Gene Set Analyses using Bayesian MAGMA Models

Peter Sørensen

Center for Quantitative Genetics and Genomics, Aarhus University, Denmark

Palle Duun Rohde

Genomic Medicine, Department of Health Science and Technology, Aalborg University, Denmark

From GWAS to Biological Discovery

Gene Set Analysis

Gene set analysis evaluates the coordinated action of genes or sets of variants within predefined biological pathways or functional groups.

GWAS identify single genetic variants (SNPs) associated with traits or diseases.

Many variants have small individual effects
→ Use larger datasets or make better use of existing data.
Some effects are clustered within functionally related genes or pathways
→ Use prior information on functional marker groups to improve detection power and interpretation.
Some effects are shared across multiple traits
→ Leverage correlated trait information to enhance detection power and prediction accuracy.

Gene Set Analyses

Many different gene set analysis approaches have been proposed.

MAGMA: Multi-marker Analysis of GenoMic Annotation (Leuww et al 2015)
- generalized gene set analysis of GWAS data
- based on a multiple regression model
- rank gene sets
PoPS: Polygenic Prioritisation Scoring (Weeks et al 2023)
- leveraging polygenic enrichment of gene features (e.g. gene sets) to predict genes underlying complex diseases
- based on a multiple regression model
- rank genes

MAGMA: Linear Model Approach

MAGMA fits a linear regression model to test associations between gene sets and traits.

Aggregate SNP-level GWAS statistics into gene-level statistics, accounting for LD.
Use gene-level statistics as the response variable.
Represent gene sets as a predictor matrix, typically indicating gene membership, but not necessarily limited to binary values.
Estimate regression coefficients to assess the strength of association between each gene set and the trait.
Evaluate significance using permutation or model-based null distributions.

MAGMA: Limitations

When analyzing thousands of gene sets, several issues arise:
- Overfitting – the model may capture noise rather than true signals.
- Multicollinearity – many gene sets are correlated due to biological overlap.
- Multiple testing – increases false-positive risk.
- Interpretation difficulty – hard to disentangle contributions of overlapping sets.

→ Use of regularization and variable selection to improve model robustness and interpretability.

Additionally, many complex traits are genetically correlated, sharing overlapping biological pathways.

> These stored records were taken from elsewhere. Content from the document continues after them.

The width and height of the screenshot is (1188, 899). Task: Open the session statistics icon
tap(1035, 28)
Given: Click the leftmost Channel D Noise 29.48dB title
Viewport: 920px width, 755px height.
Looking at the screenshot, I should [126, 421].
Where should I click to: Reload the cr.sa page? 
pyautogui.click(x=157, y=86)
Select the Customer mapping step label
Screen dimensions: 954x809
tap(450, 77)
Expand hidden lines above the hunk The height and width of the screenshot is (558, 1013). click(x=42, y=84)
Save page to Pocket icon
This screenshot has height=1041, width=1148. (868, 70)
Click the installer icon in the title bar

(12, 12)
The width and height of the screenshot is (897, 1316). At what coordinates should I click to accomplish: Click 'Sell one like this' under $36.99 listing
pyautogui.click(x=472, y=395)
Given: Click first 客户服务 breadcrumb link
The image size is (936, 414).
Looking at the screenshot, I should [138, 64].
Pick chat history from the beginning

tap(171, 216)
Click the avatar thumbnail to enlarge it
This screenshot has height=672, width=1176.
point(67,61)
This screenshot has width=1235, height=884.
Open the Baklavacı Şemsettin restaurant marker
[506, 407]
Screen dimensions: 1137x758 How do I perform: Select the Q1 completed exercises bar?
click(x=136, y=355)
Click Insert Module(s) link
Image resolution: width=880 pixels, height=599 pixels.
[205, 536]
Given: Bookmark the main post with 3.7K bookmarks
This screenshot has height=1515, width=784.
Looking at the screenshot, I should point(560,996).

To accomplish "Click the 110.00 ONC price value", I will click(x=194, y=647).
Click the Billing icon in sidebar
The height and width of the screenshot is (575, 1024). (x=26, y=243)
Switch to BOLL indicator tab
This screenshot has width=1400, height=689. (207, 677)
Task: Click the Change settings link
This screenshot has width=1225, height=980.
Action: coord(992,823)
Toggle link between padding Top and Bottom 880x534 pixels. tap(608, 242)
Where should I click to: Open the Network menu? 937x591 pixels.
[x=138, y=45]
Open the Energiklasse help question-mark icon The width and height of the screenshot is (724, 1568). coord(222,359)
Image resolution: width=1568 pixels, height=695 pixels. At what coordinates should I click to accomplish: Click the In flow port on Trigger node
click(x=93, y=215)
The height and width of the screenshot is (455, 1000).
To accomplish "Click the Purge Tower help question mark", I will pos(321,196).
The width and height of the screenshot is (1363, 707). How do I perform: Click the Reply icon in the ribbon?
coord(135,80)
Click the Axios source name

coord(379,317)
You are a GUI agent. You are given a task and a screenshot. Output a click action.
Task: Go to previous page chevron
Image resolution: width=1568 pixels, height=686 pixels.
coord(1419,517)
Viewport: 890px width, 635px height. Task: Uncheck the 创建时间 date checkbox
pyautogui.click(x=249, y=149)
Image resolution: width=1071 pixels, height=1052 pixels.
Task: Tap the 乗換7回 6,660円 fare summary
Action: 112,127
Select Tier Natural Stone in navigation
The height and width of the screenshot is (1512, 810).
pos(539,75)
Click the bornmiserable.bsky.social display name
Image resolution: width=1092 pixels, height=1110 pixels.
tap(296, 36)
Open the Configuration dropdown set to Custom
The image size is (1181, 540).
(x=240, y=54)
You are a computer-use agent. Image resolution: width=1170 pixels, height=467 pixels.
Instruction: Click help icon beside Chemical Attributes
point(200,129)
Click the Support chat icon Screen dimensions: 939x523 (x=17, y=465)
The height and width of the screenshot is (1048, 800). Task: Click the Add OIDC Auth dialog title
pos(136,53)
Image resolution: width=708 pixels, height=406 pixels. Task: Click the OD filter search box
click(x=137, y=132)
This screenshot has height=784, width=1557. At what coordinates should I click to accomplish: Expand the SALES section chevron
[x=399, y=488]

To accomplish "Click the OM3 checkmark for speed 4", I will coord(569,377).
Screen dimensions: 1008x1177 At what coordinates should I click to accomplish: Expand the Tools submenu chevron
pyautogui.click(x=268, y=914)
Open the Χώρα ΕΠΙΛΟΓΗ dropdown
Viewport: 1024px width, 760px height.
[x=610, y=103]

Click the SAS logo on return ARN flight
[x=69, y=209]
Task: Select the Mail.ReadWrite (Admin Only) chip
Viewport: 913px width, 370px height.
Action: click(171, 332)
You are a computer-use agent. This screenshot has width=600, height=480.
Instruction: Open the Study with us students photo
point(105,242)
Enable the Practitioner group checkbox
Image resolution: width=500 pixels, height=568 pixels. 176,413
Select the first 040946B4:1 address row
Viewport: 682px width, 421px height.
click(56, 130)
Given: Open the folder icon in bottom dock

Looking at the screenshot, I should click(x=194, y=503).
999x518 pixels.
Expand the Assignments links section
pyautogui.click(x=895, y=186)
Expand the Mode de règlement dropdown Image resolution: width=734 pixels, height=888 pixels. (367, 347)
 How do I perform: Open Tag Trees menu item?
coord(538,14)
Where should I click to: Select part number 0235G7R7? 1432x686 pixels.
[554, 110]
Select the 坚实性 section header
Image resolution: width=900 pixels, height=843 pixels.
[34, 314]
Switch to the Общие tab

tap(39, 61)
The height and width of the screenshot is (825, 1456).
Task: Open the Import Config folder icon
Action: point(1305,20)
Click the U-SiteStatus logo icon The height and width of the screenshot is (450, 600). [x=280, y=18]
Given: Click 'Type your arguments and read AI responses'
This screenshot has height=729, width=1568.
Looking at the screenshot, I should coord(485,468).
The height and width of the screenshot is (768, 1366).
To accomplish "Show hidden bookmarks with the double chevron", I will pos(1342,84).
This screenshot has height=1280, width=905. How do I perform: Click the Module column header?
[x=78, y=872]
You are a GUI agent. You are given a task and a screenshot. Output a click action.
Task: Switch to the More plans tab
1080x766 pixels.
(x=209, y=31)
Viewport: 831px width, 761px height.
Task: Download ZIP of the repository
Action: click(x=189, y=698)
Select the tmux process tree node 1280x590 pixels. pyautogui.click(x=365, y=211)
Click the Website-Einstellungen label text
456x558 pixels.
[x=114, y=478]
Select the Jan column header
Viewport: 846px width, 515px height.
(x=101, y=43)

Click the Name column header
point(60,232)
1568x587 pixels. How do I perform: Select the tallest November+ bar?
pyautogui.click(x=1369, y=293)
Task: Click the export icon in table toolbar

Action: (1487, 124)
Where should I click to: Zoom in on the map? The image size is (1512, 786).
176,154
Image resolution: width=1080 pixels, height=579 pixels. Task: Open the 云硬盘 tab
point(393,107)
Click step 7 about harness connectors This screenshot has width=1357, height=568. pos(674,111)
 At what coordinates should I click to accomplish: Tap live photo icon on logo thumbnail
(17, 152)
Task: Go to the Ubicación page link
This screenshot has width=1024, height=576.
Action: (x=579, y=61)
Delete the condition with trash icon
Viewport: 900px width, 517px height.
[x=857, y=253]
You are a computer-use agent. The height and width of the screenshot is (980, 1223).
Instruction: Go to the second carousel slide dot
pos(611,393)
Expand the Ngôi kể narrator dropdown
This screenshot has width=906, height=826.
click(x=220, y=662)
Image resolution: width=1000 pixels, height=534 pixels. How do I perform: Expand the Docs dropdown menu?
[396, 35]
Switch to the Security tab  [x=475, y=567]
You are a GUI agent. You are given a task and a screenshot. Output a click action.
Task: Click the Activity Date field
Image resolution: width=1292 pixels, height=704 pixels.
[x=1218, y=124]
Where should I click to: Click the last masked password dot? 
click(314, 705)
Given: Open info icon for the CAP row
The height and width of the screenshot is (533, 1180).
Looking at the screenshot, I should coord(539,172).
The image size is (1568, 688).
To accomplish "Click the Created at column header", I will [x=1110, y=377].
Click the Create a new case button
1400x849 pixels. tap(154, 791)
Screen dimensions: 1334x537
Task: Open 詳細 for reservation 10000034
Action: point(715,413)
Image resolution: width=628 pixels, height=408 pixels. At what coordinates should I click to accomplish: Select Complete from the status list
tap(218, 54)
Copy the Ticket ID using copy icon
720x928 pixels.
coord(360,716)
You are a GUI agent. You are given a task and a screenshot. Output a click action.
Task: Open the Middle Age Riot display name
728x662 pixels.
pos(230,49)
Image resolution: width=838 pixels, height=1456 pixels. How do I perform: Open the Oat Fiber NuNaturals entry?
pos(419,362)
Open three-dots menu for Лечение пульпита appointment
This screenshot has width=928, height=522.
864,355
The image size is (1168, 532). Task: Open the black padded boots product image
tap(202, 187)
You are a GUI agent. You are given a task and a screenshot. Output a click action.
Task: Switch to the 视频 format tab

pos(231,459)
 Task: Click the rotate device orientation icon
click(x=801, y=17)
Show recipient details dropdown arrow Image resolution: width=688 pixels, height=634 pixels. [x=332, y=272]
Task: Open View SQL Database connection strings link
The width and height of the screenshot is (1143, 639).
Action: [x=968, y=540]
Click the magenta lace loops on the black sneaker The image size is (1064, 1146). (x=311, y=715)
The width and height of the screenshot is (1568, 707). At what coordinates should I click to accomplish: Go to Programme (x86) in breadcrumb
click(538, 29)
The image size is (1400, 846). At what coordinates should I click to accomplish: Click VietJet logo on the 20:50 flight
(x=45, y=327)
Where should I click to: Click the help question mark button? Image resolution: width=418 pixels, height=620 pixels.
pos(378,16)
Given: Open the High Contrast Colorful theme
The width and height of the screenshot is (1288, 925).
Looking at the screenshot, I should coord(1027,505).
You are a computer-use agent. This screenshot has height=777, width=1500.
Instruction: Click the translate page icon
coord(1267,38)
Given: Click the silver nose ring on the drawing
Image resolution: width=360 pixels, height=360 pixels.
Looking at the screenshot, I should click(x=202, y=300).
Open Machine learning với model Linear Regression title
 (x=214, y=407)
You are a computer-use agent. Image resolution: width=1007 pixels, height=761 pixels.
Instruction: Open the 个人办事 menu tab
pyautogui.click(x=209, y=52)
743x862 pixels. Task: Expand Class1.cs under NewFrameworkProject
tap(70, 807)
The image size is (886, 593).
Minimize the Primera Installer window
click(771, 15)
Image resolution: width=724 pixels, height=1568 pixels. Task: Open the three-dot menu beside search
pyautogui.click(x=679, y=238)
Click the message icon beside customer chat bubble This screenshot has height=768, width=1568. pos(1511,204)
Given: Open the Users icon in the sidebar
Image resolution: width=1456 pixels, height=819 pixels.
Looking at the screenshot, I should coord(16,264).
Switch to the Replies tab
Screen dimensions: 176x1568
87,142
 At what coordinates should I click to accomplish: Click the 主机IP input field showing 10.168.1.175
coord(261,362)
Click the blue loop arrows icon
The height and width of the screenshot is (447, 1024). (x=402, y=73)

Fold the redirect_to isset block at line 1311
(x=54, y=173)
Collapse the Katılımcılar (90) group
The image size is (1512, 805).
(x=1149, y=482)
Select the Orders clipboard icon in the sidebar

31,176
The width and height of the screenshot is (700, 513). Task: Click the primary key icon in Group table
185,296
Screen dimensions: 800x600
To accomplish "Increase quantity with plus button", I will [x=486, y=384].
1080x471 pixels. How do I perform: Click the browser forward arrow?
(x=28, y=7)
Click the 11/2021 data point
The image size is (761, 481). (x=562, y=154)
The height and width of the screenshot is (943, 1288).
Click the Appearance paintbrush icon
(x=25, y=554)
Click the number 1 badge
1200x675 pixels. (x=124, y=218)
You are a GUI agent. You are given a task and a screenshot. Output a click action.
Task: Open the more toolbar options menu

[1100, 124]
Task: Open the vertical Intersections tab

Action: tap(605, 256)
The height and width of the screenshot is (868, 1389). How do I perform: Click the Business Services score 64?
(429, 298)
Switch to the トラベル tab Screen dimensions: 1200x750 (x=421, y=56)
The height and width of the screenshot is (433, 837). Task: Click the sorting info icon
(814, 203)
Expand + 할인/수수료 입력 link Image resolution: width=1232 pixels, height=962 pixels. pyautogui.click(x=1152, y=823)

→ Incorporating multi-trait information in MAGMA can increase detection power and reveal shared genetic mechanisms across traits.

Bayesian MAGMA: Idea

Develop and evaluate a Bayesian gene-set prioritization approach using BLR within the MAGMA framework.

Advantages:
- Incorporates regularization and variable selection via spike-and-slab priors.
- Controls false positives and handles overlapping gene sets.
- Provides posterior inclusion probabilities (PIP) as evidence of gene set association.
Flexible framework supporting:
- Single- and multi-trait models
- Integration of diverse genomic features
- Modeling of correlated traits to uncover shared genetic factors.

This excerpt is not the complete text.